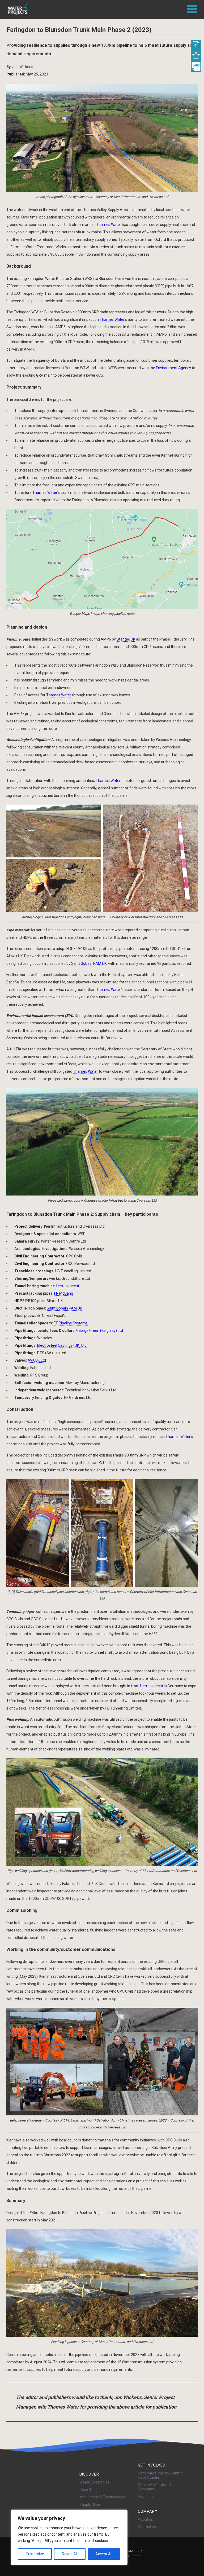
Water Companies (94, 2482)
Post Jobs (146, 2496)
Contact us (147, 2527)
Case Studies (90, 2489)
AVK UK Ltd (37, 1360)
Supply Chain (90, 2504)
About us (145, 2519)
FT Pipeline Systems (71, 1323)
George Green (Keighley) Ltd (99, 1330)
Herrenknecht (67, 1286)
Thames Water (108, 224)
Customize (35, 2554)
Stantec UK (126, 639)
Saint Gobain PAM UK (89, 963)
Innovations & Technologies (102, 2497)
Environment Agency (173, 368)
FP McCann (63, 1293)
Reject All (70, 2554)
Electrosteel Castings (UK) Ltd (62, 1345)
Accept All (103, 2554)
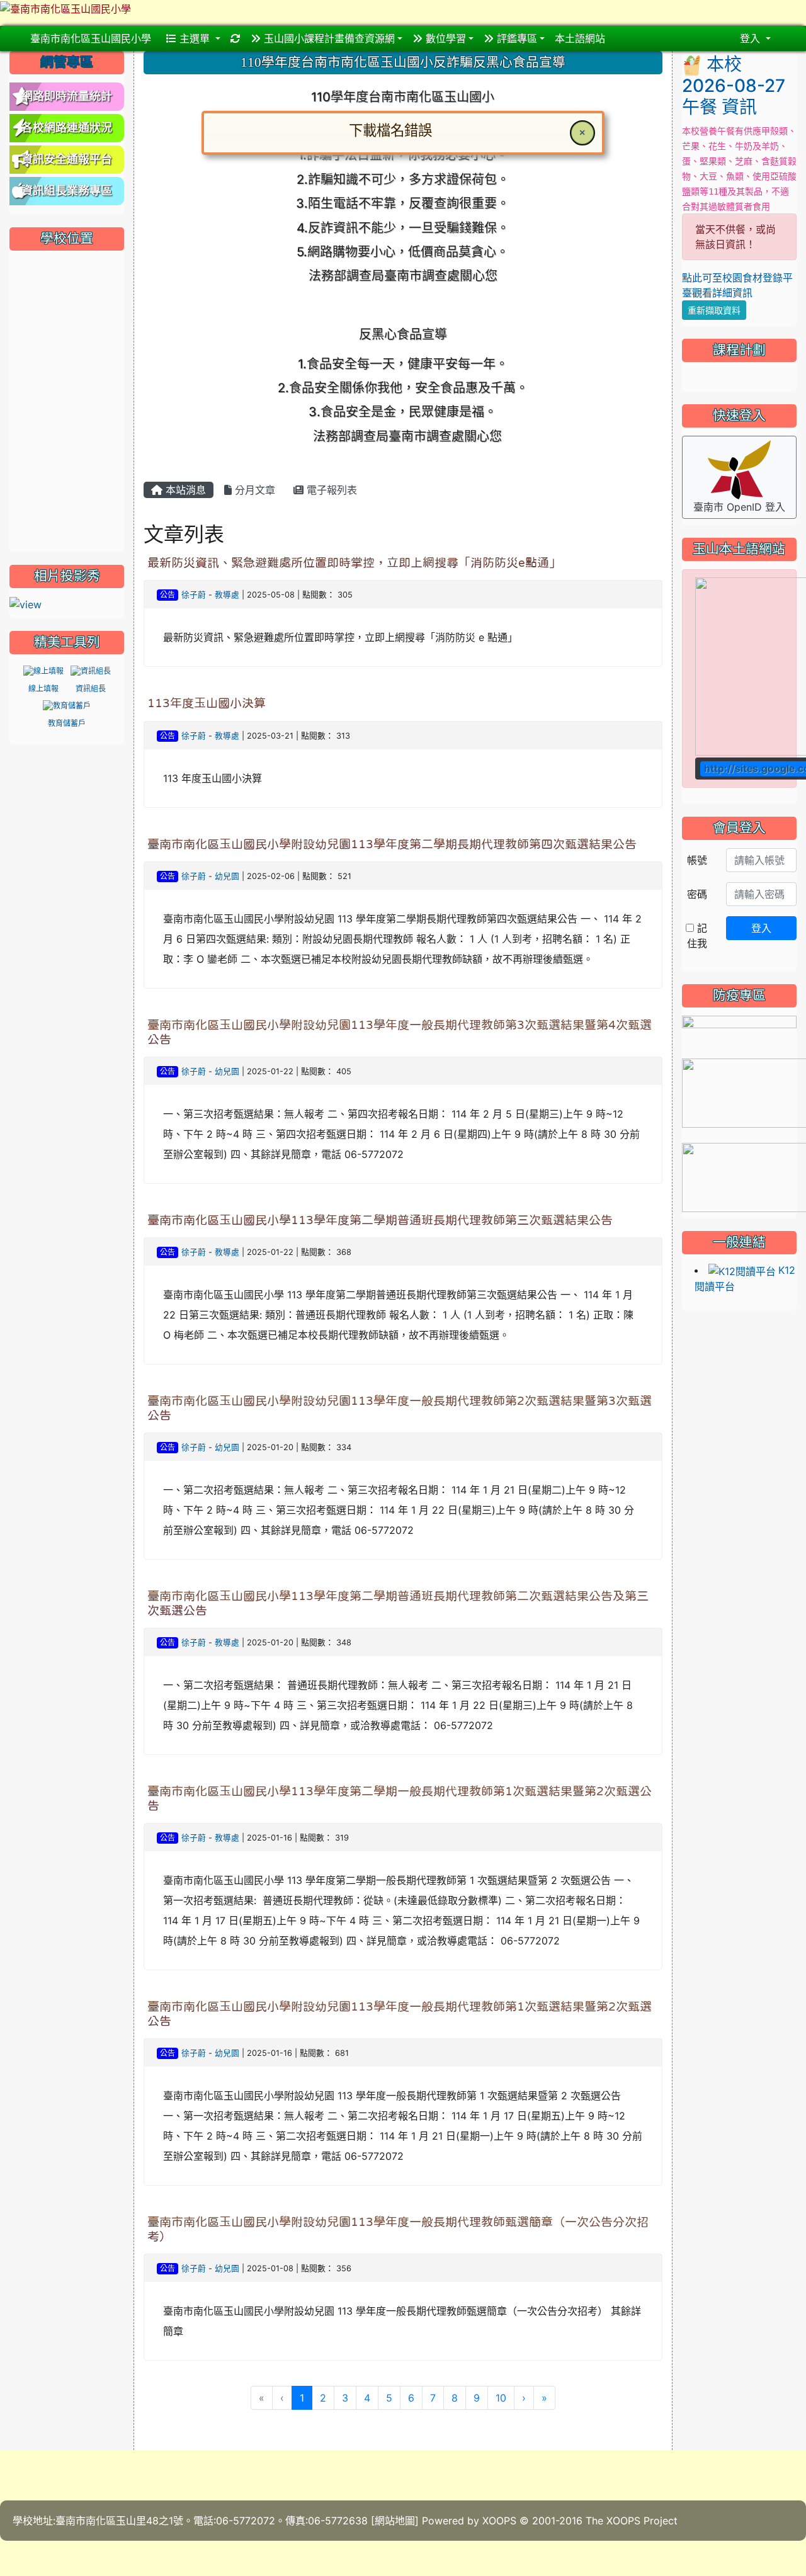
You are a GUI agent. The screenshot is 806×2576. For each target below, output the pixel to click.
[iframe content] (66, 400)
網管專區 (66, 62)
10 (501, 2398)
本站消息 (184, 490)
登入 (761, 928)
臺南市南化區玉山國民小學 (90, 38)
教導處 (227, 594)
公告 (167, 594)
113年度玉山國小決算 (206, 703)
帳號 (697, 860)
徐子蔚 (193, 594)
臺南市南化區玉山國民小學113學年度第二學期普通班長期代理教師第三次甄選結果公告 (380, 1220)
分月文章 (253, 490)
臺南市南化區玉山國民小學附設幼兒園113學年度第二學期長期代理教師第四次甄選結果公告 (392, 844)
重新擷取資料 (714, 310)
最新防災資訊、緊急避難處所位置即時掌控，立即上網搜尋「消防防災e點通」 (354, 563)
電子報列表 (330, 490)
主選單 (194, 38)
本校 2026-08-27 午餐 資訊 (733, 86)
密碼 (697, 894)
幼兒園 (227, 876)
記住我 (697, 936)
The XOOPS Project (632, 2520)
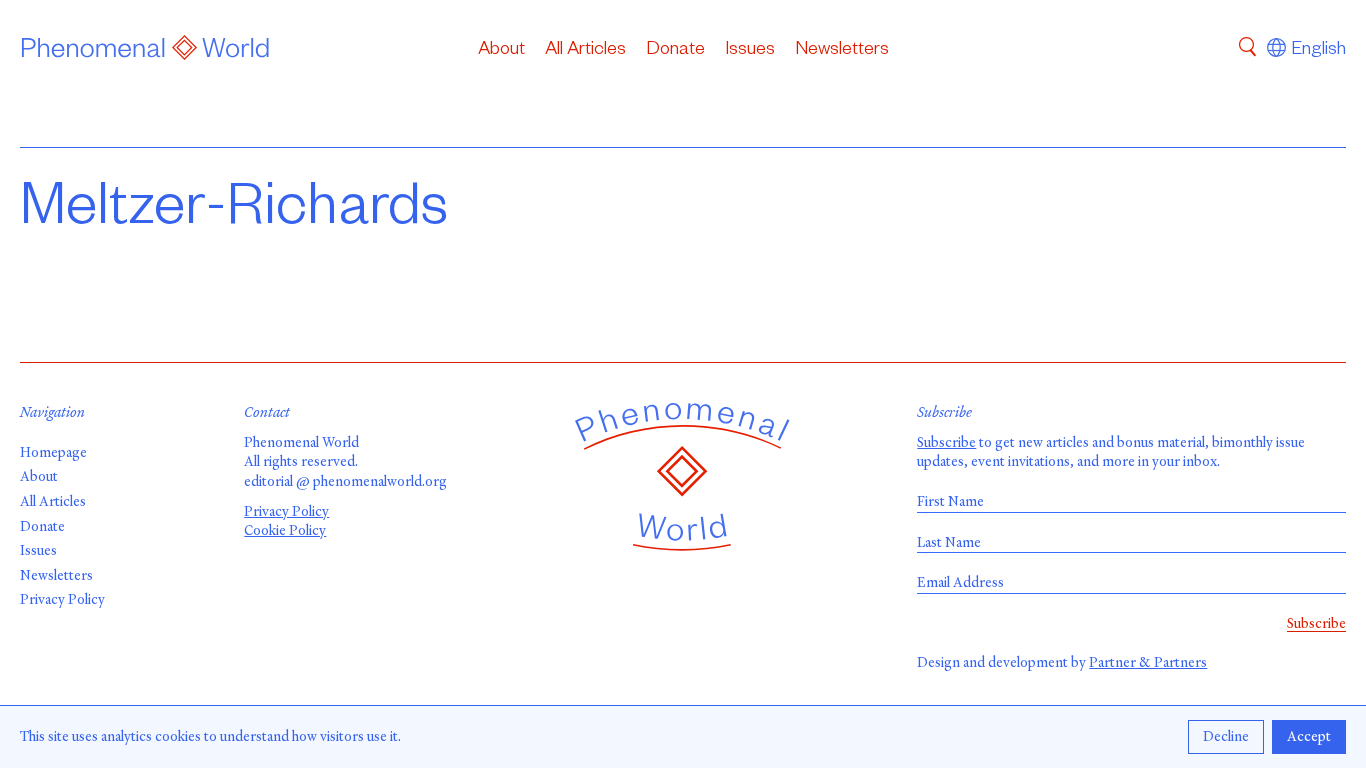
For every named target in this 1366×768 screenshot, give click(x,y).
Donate (675, 51)
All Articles (585, 51)
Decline (1226, 736)
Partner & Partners (1148, 662)
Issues (750, 51)
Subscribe (946, 442)
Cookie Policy (285, 530)
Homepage (53, 452)
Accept (1309, 736)
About (501, 51)
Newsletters (842, 51)
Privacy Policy (62, 599)
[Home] (145, 51)
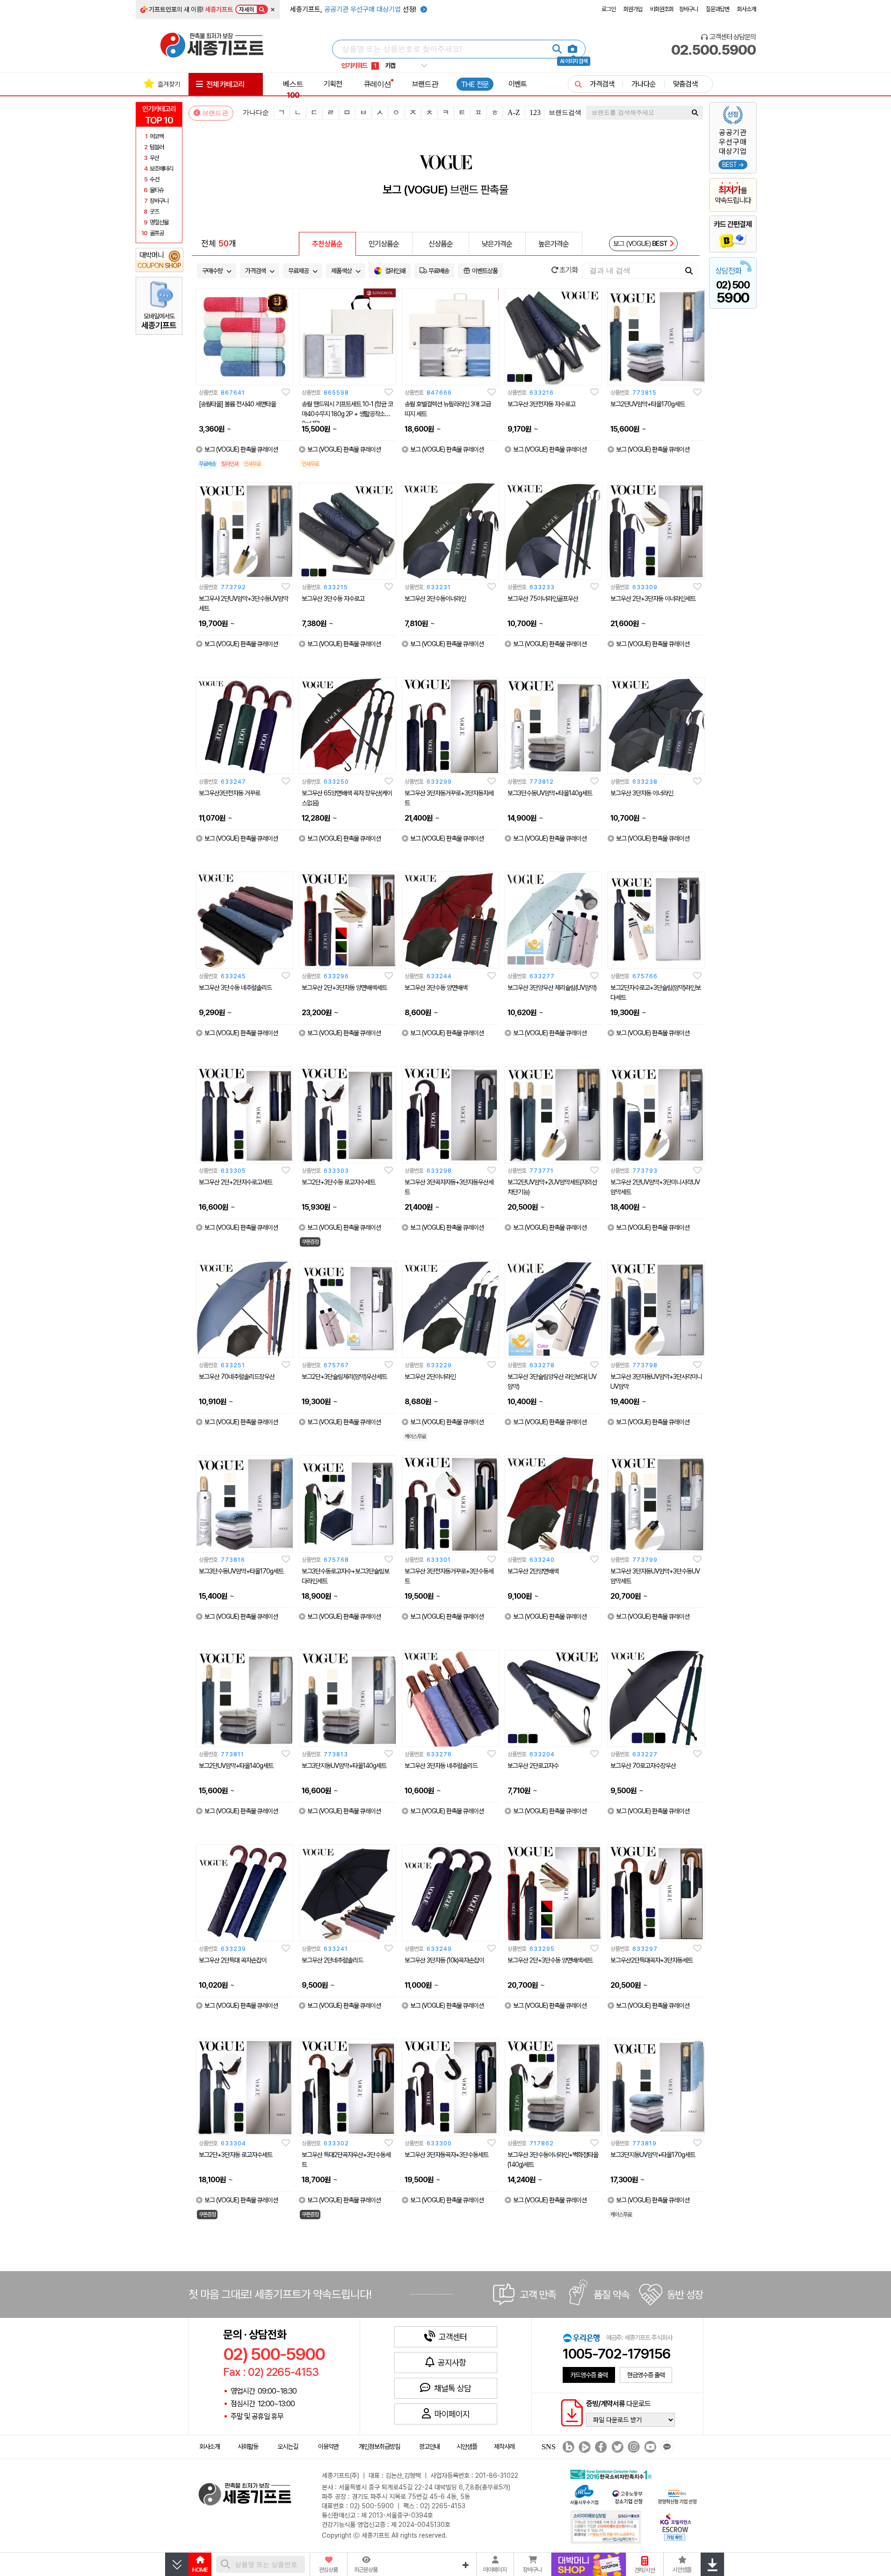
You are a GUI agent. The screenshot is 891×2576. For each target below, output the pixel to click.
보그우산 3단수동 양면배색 (436, 987)
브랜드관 (425, 83)
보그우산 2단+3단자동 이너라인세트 (652, 598)
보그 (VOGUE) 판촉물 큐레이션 (241, 449)
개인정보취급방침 (379, 2446)
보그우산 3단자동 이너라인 (641, 793)
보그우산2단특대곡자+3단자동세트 (651, 1960)
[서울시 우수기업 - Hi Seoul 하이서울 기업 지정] (584, 2494)
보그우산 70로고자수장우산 (643, 1765)
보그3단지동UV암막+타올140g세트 (344, 1765)
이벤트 (517, 83)
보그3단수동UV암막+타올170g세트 (241, 1571)
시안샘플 (466, 2446)
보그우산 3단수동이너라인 (435, 598)
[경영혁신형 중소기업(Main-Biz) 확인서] (677, 2496)
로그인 (608, 9)
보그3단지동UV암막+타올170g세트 (652, 2154)
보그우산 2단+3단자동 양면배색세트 (344, 987)
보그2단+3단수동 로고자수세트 (338, 1182)
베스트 (293, 89)
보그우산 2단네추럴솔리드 (332, 1960)
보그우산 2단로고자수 (532, 1765)
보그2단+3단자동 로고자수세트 (235, 2154)
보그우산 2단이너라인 (430, 1376)
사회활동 (248, 2446)
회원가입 (632, 9)
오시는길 (287, 2446)
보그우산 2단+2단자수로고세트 (235, 1182)
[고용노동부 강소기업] (627, 2496)
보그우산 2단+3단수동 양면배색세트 (550, 1960)
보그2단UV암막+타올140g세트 (236, 1765)
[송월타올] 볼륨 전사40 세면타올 (237, 404)
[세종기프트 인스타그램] (632, 2447)
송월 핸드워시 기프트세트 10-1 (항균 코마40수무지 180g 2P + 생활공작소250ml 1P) (347, 413)
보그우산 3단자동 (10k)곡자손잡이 (444, 1960)
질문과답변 (717, 9)
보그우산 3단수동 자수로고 (333, 598)
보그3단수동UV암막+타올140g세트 (549, 793)
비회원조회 (662, 9)
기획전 (333, 83)
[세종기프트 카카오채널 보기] (666, 2447)
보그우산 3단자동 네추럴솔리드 (441, 1765)
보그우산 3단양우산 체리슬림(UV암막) (551, 987)
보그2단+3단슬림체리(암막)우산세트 (344, 1376)
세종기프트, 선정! (354, 9)
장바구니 (688, 9)
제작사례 (504, 2446)
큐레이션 (377, 83)
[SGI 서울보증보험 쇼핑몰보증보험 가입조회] (606, 2526)
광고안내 (429, 2446)
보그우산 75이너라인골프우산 (542, 598)
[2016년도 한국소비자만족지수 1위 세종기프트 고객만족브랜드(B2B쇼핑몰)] (613, 2473)
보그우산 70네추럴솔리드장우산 (237, 1376)
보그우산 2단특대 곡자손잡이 (233, 1960)
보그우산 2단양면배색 (532, 1571)
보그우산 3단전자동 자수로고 (541, 404)
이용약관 (328, 2446)
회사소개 (746, 9)
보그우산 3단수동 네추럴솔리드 (235, 987)
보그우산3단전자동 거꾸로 (229, 793)
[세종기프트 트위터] (616, 2447)
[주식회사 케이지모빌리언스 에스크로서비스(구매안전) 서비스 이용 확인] (675, 2526)
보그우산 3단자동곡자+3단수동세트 (446, 2154)
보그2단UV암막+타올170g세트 (647, 404)
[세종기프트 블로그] (566, 2447)
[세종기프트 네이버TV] (583, 2447)
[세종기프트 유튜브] (649, 2447)
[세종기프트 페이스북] (600, 2447)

WHAT IS EXPECTED: Could you reproduce every record above exactly, leaving out any pictures?

OUTPUT OF THE TASK:
Water Companies (94, 2482)
Post Jobs (146, 2496)
Contact us (147, 2527)
Case Studies (90, 2489)
AVK UK Ltd (37, 1360)
Supply Chain (90, 2504)
About us (145, 2519)
FT Pipeline Systems (71, 1323)
George Green (Keighley) Ltd (99, 1330)
Herrenknecht (67, 1286)
Thames Water (108, 224)
Customize (35, 2554)
Stantec UK (126, 639)
Saint Gobain PAM UK (89, 963)
Innovations & Technologies (102, 2497)
Environment Agency (173, 368)
FP McCann (63, 1293)
Reject All (70, 2554)
Electrosteel Castings (UK) Ltd (62, 1345)
Accept All (103, 2554)
You are a GUI agent. The screenshot is 806×2576. For each target below, output the pixel to click.
[iframe content] (66, 400)
網管專區 (66, 62)
10 (501, 2398)
本站消息 (184, 490)
登入 (761, 928)
臺南市南化區玉山國民小學 (90, 38)
教導處 (227, 594)
公告 (167, 594)
113年度玉山國小決算 (206, 703)
帳號 (697, 860)
徐子蔚 (193, 594)
臺南市南化區玉山國民小學113學年度第二學期普通班長期代理教師第三次甄選結果公告 (380, 1220)
分月文章 (253, 490)
臺南市南化區玉山國民小學附設幼兒園113學年度第二學期長期代理教師第四次甄選結果公告 (392, 844)
重新擷取資料 (714, 310)
最新防災資訊、緊急避難處所位置即時掌控，立即上網搜尋「消防防災e點通」 (354, 563)
電子報列表 (330, 490)
主選單 (194, 38)
本校 2026-08-27 午餐 資訊 (733, 86)
密碼 (697, 894)
幼兒園 (227, 876)
記住我 (697, 936)
The XOOPS Project (632, 2520)
For every named target in this 1366×768 screenshot, give click(x,y).
Donate (675, 51)
All Articles (585, 51)
Decline (1226, 736)
Partner & Partners (1148, 662)
Issues (750, 51)
Subscribe (946, 442)
Cookie Policy (285, 530)
Homepage (53, 452)
Accept (1309, 736)
About (501, 51)
Newsletters (842, 51)
Privacy Policy (62, 599)
[Home] (145, 51)
You are a GUI agent. The screenshot is 891×2576. For each target below, output the pixel to click.
보그우산 3단수동 양면배색 (436, 987)
브랜드관 (425, 83)
보그우산 2단+3단자동 이너라인세트 (652, 598)
보그 (VOGUE) 판촉물 큐레이션 (241, 449)
개인정보취급방침 (379, 2446)
보그우산 3단자동 이너라인 (641, 793)
보그우산2단특대곡자+3단자동세트 (651, 1960)
[서울시 우수기업 - Hi Seoul 하이서울 기업 지정] (584, 2494)
보그우산 70로고자수장우산 (643, 1765)
보그3단지동UV암막+타올140g세트 (344, 1765)
이벤트 (517, 83)
보그3단수동UV암막+타올170g세트 (241, 1571)
시안샘플 (466, 2446)
보그우산 3단수동이너라인 (435, 598)
[경영혁신형 중소기업(Main-Biz) 확인서] (677, 2496)
로그인 (608, 9)
보그3단지동UV암막+타올170g세트 (652, 2154)
보그우산 2단+3단자동 양면배색세트 (344, 987)
보그2단+3단수동 로고자수세트 (338, 1182)
베스트 (293, 89)
보그우산 2단네추럴솔리드 (332, 1960)
보그우산 2단로고자수 (532, 1765)
보그2단+3단자동 로고자수세트 (235, 2154)
보그우산 2단이너라인 (430, 1376)
사회활동 (248, 2446)
회원가입 (632, 9)
오시는길 (287, 2446)
보그우산 2단+2단자수로고세트 (235, 1182)
[고용노동부 강소기업] (627, 2496)
보그우산 2단+3단수동 양면배색세트 (550, 1960)
보그2단UV암막+타올140g세트 (236, 1765)
[송월타올] 볼륨 전사40 세면타올 (237, 404)
[세종기프트 인스타그램] (632, 2447)
송월 핸드워시 기프트세트 10-1 (항균 코마40수무지 180g 2P + 생활공작소250ml 1P) (347, 413)
보그우산 3단자동 (10k)곡자손잡이 (444, 1960)
질문과답변 (717, 9)
보그우산 3단수동 자수로고 (333, 598)
보그3단수동UV암막+타올140g세트 (549, 793)
비회원조회 (662, 9)
기획전 (333, 83)
[세종기프트 카카오채널 보기] (666, 2447)
보그우산 3단자동 네추럴솔리드 (441, 1765)
보그우산 3단양우산 체리슬림(UV암막) (551, 987)
보그2단+3단슬림체리(암막)우산세트 (344, 1376)
세종기프트, 선정! (354, 9)
장바구니 (688, 9)
제작사례 (504, 2446)
큐레이션 (377, 83)
[SGI 서울보증보험 쇼핑몰보증보험 가입조회] (606, 2526)
광고안내 (429, 2446)
보그우산 75이너라인골프우산 (542, 598)
[2016년도 한국소비자만족지수 1위 세종기프트 고객만족브랜드(B2B쇼핑몰)] (613, 2473)
보그우산 70네추럴솔리드장우산 (237, 1376)
보그우산 2단특대 곡자손잡이 (233, 1960)
보그우산 2단양면배색 (532, 1571)
보그우산 3단전자동 자수로고 (541, 404)
이용약관 (328, 2446)
회사소개 (746, 9)
보그우산 3단수동 네추럴솔리드 (235, 987)
보그우산3단전자동 거꾸로 (229, 793)
[세종기프트 트위터] (616, 2447)
[주식회사 케이지모빌리언스 에스크로서비스(구매안전) 서비스 이용 확인] (675, 2526)
보그우산 3단자동곡자+3단수동세트 (446, 2154)
보그2단UV암막+타올170g세트 (647, 404)
[세종기프트 블로그] (566, 2447)
[세종기프트 네이버TV] (583, 2447)
[세종기프트 유튜브] (649, 2447)
[세종기프트 페이스북] (600, 2447)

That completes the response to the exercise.